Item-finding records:
_ _ _ _ _
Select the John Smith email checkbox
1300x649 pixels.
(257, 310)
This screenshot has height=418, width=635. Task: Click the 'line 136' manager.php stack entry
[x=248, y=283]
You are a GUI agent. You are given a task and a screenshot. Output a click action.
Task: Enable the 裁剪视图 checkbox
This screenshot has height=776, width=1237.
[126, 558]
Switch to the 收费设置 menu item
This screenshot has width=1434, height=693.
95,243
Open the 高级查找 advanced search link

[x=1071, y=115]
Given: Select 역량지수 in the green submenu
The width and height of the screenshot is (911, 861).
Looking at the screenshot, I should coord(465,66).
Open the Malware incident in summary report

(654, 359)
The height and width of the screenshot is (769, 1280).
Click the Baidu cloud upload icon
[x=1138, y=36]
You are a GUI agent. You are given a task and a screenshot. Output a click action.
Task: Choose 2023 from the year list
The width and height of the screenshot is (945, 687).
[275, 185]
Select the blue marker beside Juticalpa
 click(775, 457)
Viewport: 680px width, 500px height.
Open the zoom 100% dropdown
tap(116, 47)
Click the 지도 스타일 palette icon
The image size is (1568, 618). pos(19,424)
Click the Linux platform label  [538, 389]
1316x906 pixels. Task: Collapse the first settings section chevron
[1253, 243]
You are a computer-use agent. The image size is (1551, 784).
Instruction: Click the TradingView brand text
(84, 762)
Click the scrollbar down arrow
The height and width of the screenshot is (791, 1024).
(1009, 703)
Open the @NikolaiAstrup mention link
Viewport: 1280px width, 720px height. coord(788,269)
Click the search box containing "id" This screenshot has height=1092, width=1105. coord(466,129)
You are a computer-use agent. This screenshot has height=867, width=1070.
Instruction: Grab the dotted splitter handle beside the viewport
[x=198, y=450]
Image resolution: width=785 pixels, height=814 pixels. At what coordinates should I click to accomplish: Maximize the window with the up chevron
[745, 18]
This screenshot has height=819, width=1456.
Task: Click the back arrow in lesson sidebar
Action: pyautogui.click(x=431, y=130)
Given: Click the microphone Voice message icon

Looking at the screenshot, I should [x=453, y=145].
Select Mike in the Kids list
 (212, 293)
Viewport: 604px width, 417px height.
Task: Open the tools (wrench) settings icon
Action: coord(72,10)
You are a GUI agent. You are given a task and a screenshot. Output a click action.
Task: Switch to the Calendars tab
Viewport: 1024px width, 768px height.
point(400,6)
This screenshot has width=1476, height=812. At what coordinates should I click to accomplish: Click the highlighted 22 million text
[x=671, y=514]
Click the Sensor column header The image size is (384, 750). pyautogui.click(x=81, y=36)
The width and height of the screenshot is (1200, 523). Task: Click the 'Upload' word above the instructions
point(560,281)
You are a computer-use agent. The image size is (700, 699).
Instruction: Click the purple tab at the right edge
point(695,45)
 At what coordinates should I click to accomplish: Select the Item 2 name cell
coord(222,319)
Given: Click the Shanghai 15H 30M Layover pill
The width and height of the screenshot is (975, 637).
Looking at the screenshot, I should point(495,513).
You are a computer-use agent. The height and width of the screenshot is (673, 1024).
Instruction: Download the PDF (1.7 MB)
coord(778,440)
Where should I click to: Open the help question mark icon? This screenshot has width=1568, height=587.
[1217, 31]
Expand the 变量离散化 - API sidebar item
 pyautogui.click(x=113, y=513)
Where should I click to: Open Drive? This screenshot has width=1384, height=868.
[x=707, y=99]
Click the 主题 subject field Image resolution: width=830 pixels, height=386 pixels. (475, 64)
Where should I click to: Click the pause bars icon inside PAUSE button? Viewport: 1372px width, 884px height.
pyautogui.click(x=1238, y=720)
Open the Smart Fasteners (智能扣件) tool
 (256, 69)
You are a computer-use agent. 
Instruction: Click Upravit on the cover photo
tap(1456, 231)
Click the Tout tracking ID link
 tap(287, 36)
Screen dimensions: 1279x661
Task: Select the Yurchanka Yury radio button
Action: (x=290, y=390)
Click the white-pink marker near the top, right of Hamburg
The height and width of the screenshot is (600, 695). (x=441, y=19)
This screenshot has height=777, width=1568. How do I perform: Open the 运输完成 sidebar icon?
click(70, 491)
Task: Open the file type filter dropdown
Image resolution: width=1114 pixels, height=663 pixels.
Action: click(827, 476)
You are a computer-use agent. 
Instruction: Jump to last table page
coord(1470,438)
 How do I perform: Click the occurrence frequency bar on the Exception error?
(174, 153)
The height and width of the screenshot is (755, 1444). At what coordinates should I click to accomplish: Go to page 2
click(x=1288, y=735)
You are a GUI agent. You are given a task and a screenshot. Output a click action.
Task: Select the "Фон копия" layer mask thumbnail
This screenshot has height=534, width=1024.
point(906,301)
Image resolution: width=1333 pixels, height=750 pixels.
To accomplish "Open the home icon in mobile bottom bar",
_ _ _ _ _
PROBLEM REQUIREMENTS ▸ Rewrite all of the items, substituting "desktop agent" for every "computer-use agent" and changing nothing else.

IN RESPONSE ▸
Select the John Smith email checkbox
1300x649 pixels.
(257, 310)
This screenshot has height=418, width=635. Task: Click the 'line 136' manager.php stack entry
[x=248, y=283]
You are a GUI agent. You are given a task and a screenshot. Output a click action.
Task: Enable the 裁剪视图 checkbox
This screenshot has height=776, width=1237.
[126, 558]
Switch to the 收费设置 menu item
This screenshot has width=1434, height=693.
95,243
Open the 高级查找 advanced search link

[x=1071, y=115]
Given: Select 역량지수 in the green submenu
The width and height of the screenshot is (911, 861).
Looking at the screenshot, I should coord(465,66).
Open the Malware incident in summary report

(654, 359)
The height and width of the screenshot is (769, 1280).
Click the Baidu cloud upload icon
[x=1138, y=36]
You are a GUI agent. You are given a task and a screenshot. Output a click action.
Task: Choose 2023 from the year list
The width and height of the screenshot is (945, 687).
[275, 185]
Select the blue marker beside Juticalpa
 click(775, 457)
Viewport: 680px width, 500px height.
Open the zoom 100% dropdown
tap(116, 47)
Click the 지도 스타일 palette icon
The image size is (1568, 618). pos(19,424)
Click the Linux platform label  [538, 389]
1316x906 pixels. Task: Collapse the first settings section chevron
[1253, 243]
You are a desktop agent. The image size is (1551, 784).
Instruction: Click the TradingView brand text
(84, 762)
Click the scrollbar down arrow
The height and width of the screenshot is (791, 1024).
(1009, 703)
Open the @NikolaiAstrup mention link
Viewport: 1280px width, 720px height. coord(788,269)
Click the search box containing "id" This screenshot has height=1092, width=1105. coord(466,129)
You are a desktop agent. This screenshot has height=867, width=1070.
Instruction: Grab the dotted splitter handle beside the viewport
[x=198, y=450]
Image resolution: width=785 pixels, height=814 pixels. At what coordinates should I click to accomplish: Maximize the window with the up chevron
[745, 18]
This screenshot has height=819, width=1456.
Task: Click the back arrow in lesson sidebar
Action: pyautogui.click(x=431, y=130)
Given: Click the microphone Voice message icon

Looking at the screenshot, I should [x=453, y=145].
Select Mike in the Kids list
 (212, 293)
Viewport: 604px width, 417px height.
Task: Open the tools (wrench) settings icon
Action: coord(72,10)
You are a GUI agent. You are given a task and a screenshot. Output a click action.
Task: Switch to the Calendars tab
Viewport: 1024px width, 768px height.
point(400,6)
This screenshot has width=1476, height=812. At what coordinates should I click to accomplish: Click the highlighted 22 million text
[x=671, y=514]
Click the Sensor column header The image size is (384, 750). pyautogui.click(x=81, y=36)
The width and height of the screenshot is (1200, 523). Task: Click the 'Upload' word above the instructions
point(560,281)
You are a desktop agent. The image size is (700, 699).
Instruction: Click the purple tab at the right edge
point(695,45)
 At what coordinates should I click to accomplish: Select the Item 2 name cell
coord(222,319)
Given: Click the Shanghai 15H 30M Layover pill
The width and height of the screenshot is (975, 637).
Looking at the screenshot, I should point(495,513).
You are a desktop agent. The height and width of the screenshot is (673, 1024).
Instruction: Download the PDF (1.7 MB)
coord(778,440)
Where should I click to: Open the help question mark icon? This screenshot has width=1568, height=587.
[1217, 31]
Expand the 变量离散化 - API sidebar item
 pyautogui.click(x=113, y=513)
Where should I click to: Open Drive? This screenshot has width=1384, height=868.
[x=707, y=99]
Click the 主题 subject field Image resolution: width=830 pixels, height=386 pixels. (475, 64)
Where should I click to: Click the pause bars icon inside PAUSE button? Viewport: 1372px width, 884px height.
pyautogui.click(x=1238, y=720)
Open the Smart Fasteners (智能扣件) tool
 (256, 69)
You are a desktop agent. 
Instruction: Click Upravit on the cover photo
tap(1456, 231)
Click the Tout tracking ID link
 tap(287, 36)
Screen dimensions: 1279x661
Task: Select the Yurchanka Yury radio button
Action: (x=290, y=390)
Click the white-pink marker near the top, right of Hamburg
The height and width of the screenshot is (600, 695). (x=441, y=19)
This screenshot has height=777, width=1568. How do I perform: Open the 运输完成 sidebar icon?
click(70, 491)
Task: Open the file type filter dropdown
Image resolution: width=1114 pixels, height=663 pixels.
Action: click(827, 476)
You are a desktop agent. 
Instruction: Jump to last table page
coord(1470,438)
 How do I perform: Click the occurrence frequency bar on the Exception error?
(174, 153)
The height and width of the screenshot is (755, 1444). At what coordinates should I click to accomplish: Go to page 2
click(x=1288, y=735)
You are a GUI agent. You are given a task and a screenshot. Output a click action.
Task: Select the "Фон копия" layer mask thumbnail
This screenshot has height=534, width=1024.
point(906,301)
Image resolution: width=1333 pixels, height=750 pixels.
To accomplish "Open the home icon in mobile bottom bar",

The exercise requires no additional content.